In March, three months before Wimbledon, you were sitting on the beach in California with a friend when it hit you: "Can you imagine a white bodysuit at Wimbledon?" You'd recently changed your training methods because your game was "terribly marginal"; you'd started practicing in tights, and you liked the way they looked and felt. You thought about "fashion and function"; it gets chilly in Wimbledon. You thought about impact, considered that Wimbledon is "a pretty prominent stage." And you thought, "This will be something terribly outrageous to do," which suited you just fine. After all, and you were the first to admit it, "No guts, no glory."
So you began lining up support troops. You made sure your agent would stand behind you. Then you went to Pony, your clothing sponsor, and asked them to whip up a long-sleeved bodysuit, like the kind you'd seen on sprinters and skiers: sew it and send it.
You went into Wimbledon ranked 93rd. Drawing Pam Shriver in the opening round, you figured to be gone quickly. It was lucky rain delayed play for a couple of days. You were still in the tournament when Pony got the clothes to you on June 28, the day you finally played Shriver. You put on the bodysuit -- two suits, actually, because they were "too sheer, too revealing" and you didn't dare wear just one. Before you slipped on your warm-ups, you asked some friends for help: "Look, you guys. What do you think? You wouldn't let me out there looking like an idiot, would you?" When they told you to "go for it," you did.

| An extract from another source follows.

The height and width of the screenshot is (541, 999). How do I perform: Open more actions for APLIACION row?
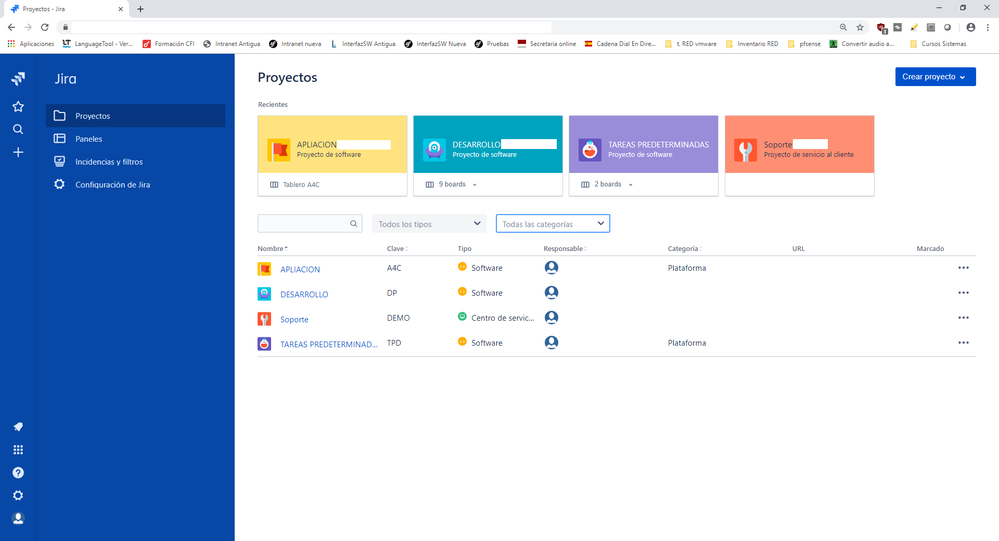click(x=963, y=268)
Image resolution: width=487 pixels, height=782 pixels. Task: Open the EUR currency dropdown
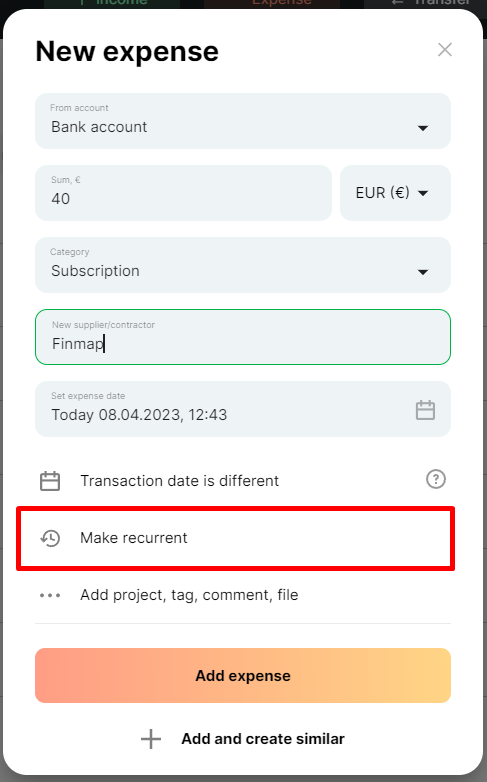(x=395, y=193)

You had no clue how it would go over: "It could be huge, or it could be a disaster." You weren't sure if they'd even let you play looking like that, so you brought a change of clothing, just in case. When the umpire said, "Prepare to play," you took off the warm-ups and let everyone see the white on White motif. You didn't hear much from the stands, and you assumed the people were "stunned" by your bodysuit.

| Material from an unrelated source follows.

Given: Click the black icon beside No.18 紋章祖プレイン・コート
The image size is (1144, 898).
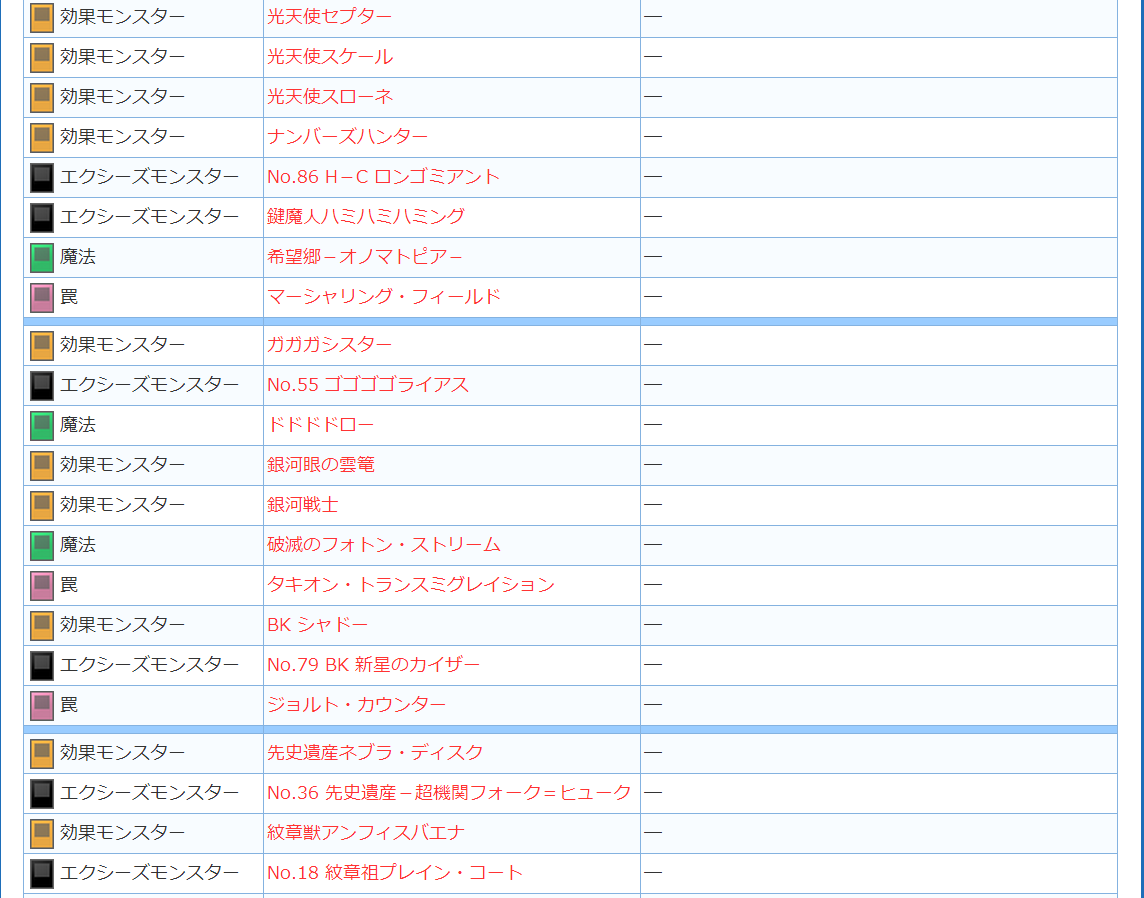Looking at the screenshot, I should tap(42, 873).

As anxious and as self-conscious as you felt, you thought you were "going to have a heart attack and die right there on Court 2." Looking into the stands, you saw your friends "laughing so hard, they were crying." But when nobody said you couldn't play, you did.
The first game you were "very nervous." You hit three returns off the wood; didn't even hit the strings. You lost the first set, but won the second. If the match hadn't been suspended because of darkness, you thought you had "a pretty good chance of winning." One of the first things you did after walking past the swarm of photographers at courtside was telephone your parents to tell them not to be shocked by any "strange pictures" they might see on the news.
You looked at the strange pictures yourself the next day. The captions said you looked striking, stunning, sensational. You blushed and thought you "could've been a little thinner." All in all, you were tickled by what you'd done. What pleased you most was that it was your idea from the jump: "This is America. You have an idea, go do something. I had an idea. I pulled something off, you know?"
You didn't wear the bodysuit for the completion of your match with Shriver, which you lost. The officials at Wimbledon wouldn't allow it, and they told you so as they escorted you from the court the night before. The way they marched you off, you felt like you were "going to the principal's office." You said you felt "scared," but didn't you feel thrilled, too?
You say no one said anything resentful about your outfit, and even if they did, you "wouldn't listen," because you couldn't care less what anyone else thought. But Shriver said the bodysuit was "the most bizarre, stupid-looking thing I've ever seen on a tennis court," and implied your sole motivation was publicity. So did Martina Navratilova. You'd prefer not to think about that.
Since Wimbledon you've not only become famous, you've become quite good at your job. You're up to No. 20 on the computer. You beat Carling Bassett on Tuesday, and yesterday you took No. 10 Bonnie Gadusek to three sets before losing in the Virginia Slims of Washington. You like to say that as a consequence of the notoriety attached to that episode, as a consequence of all the attention you've received, you buckled down and worked harder at tennis than ever before.
You're Anne White and you don't want to be thought of as "that clown in the white suit." So you don't wear it anymore. You only wore it once. You don't say exactly where you keep it, just that it's "home in California." And even though there's no written rule against it, you say the reason you haven't worn it since Wimbledon is that "various people have implied it's not proper attire." And you care?
The Women's Tennis Association has told you that you can wear it. You're allowed. You say it has "fashion and function," and you say you believe in it. Why don't you wear it?